> WHAT YOU ARE ASKED TO DO:
Check each line of the data below for the word "Select", then extract the ones that have it.

> DATA FOR THIS EXERCISE:

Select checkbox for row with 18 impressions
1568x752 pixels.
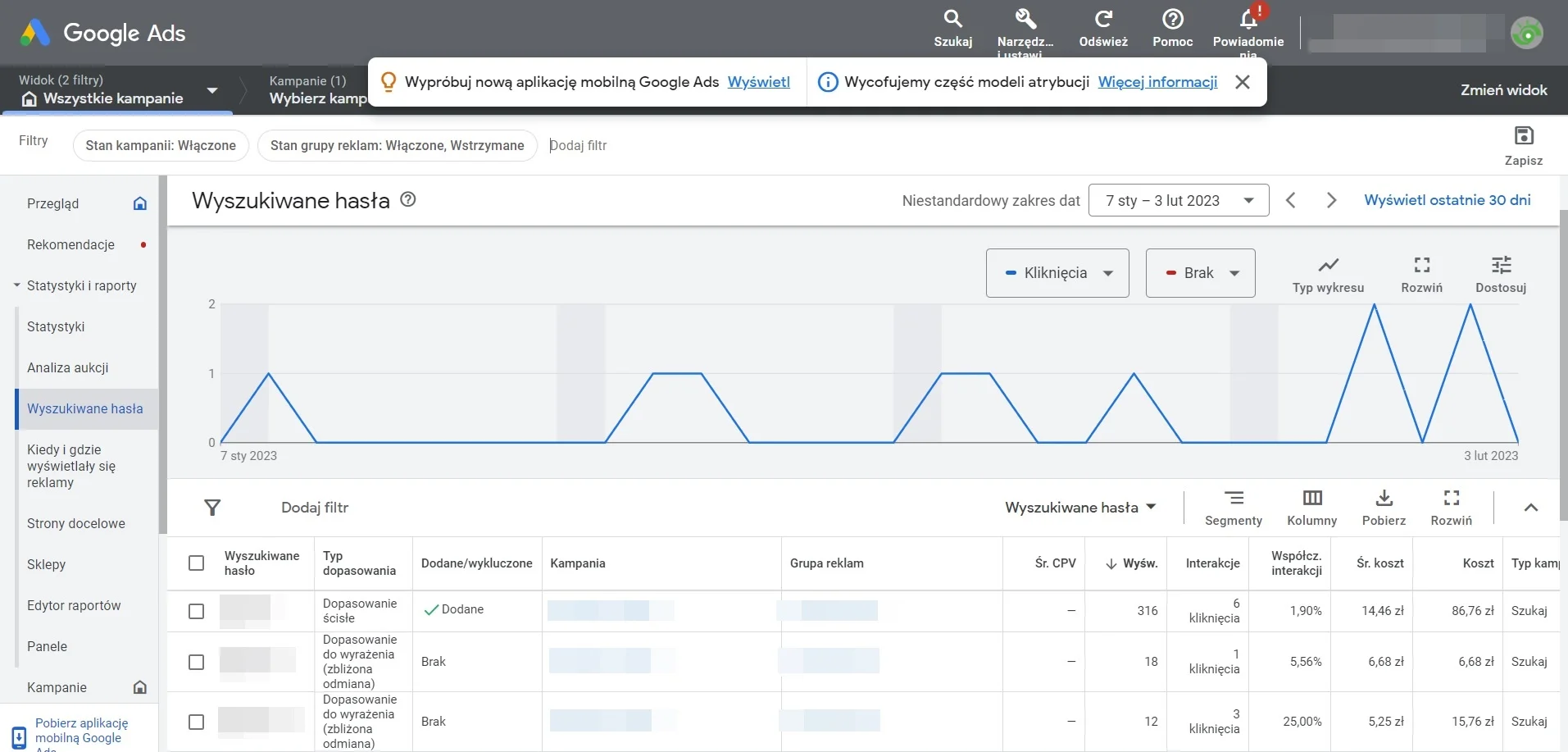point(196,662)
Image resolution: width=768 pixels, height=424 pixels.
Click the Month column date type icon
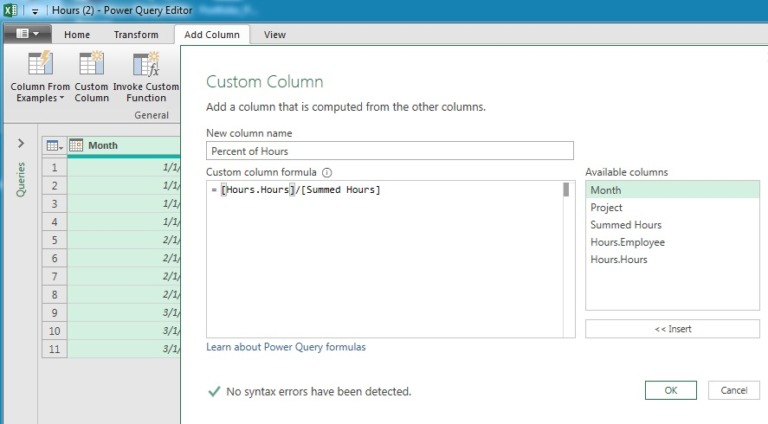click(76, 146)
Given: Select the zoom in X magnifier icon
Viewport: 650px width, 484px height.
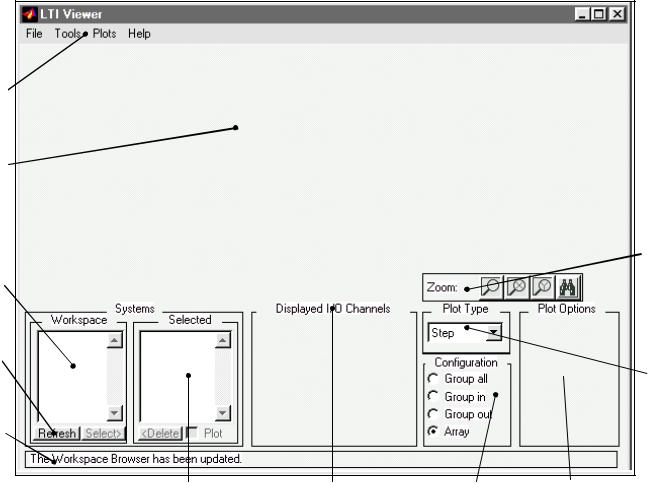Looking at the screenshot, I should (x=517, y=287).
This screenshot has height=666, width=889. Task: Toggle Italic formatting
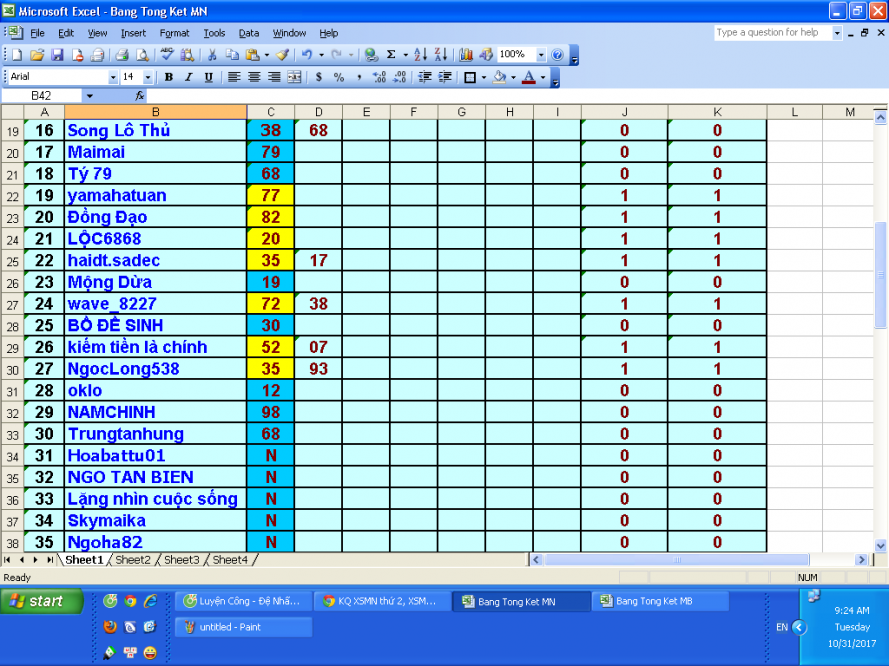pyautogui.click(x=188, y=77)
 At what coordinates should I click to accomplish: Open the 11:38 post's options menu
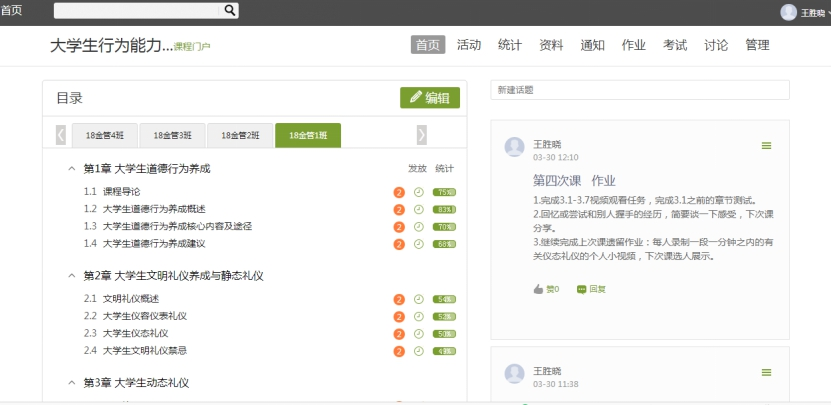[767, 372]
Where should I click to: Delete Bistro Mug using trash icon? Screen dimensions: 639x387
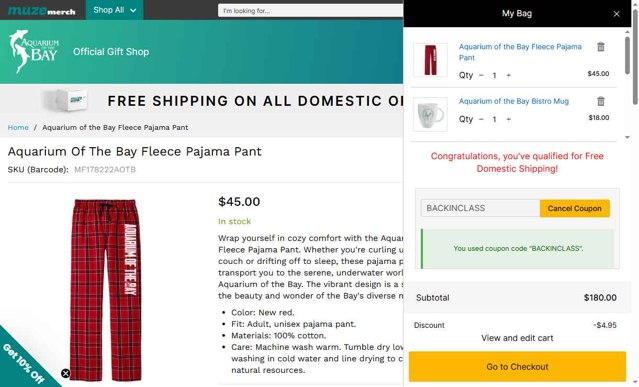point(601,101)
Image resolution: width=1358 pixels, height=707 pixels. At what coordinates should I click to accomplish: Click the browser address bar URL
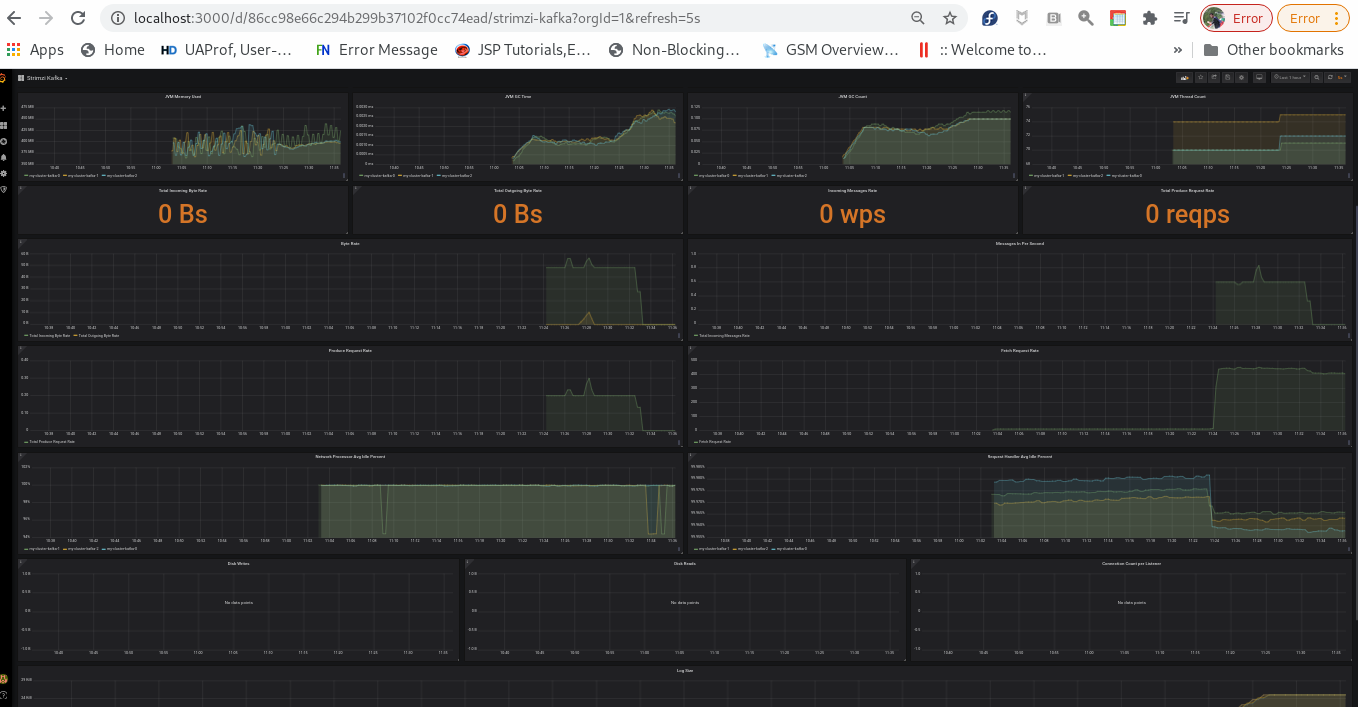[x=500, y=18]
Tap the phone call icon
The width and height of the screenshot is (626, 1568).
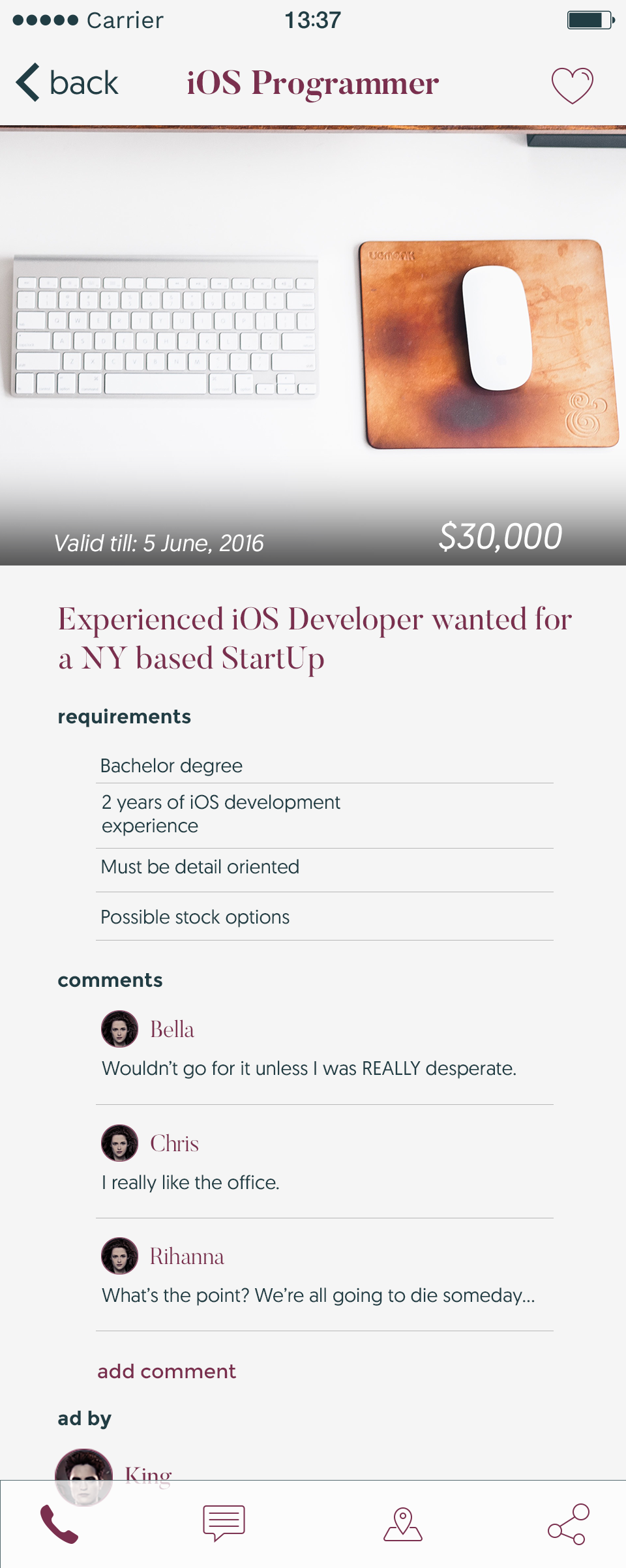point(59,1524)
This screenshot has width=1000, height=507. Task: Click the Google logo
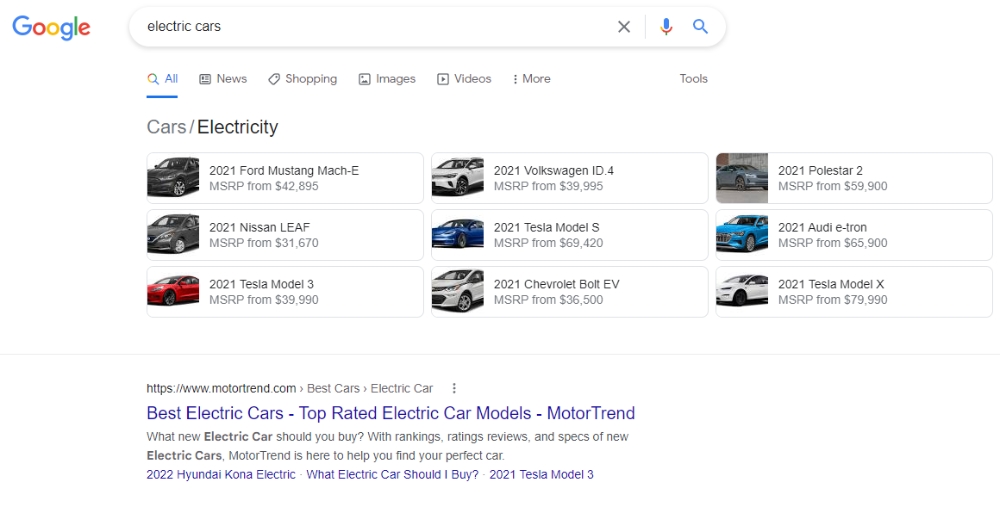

> TASK RESPONSE:
Select checkbox for row with 18 impressions
Given: Select the zoom in X magnifier icon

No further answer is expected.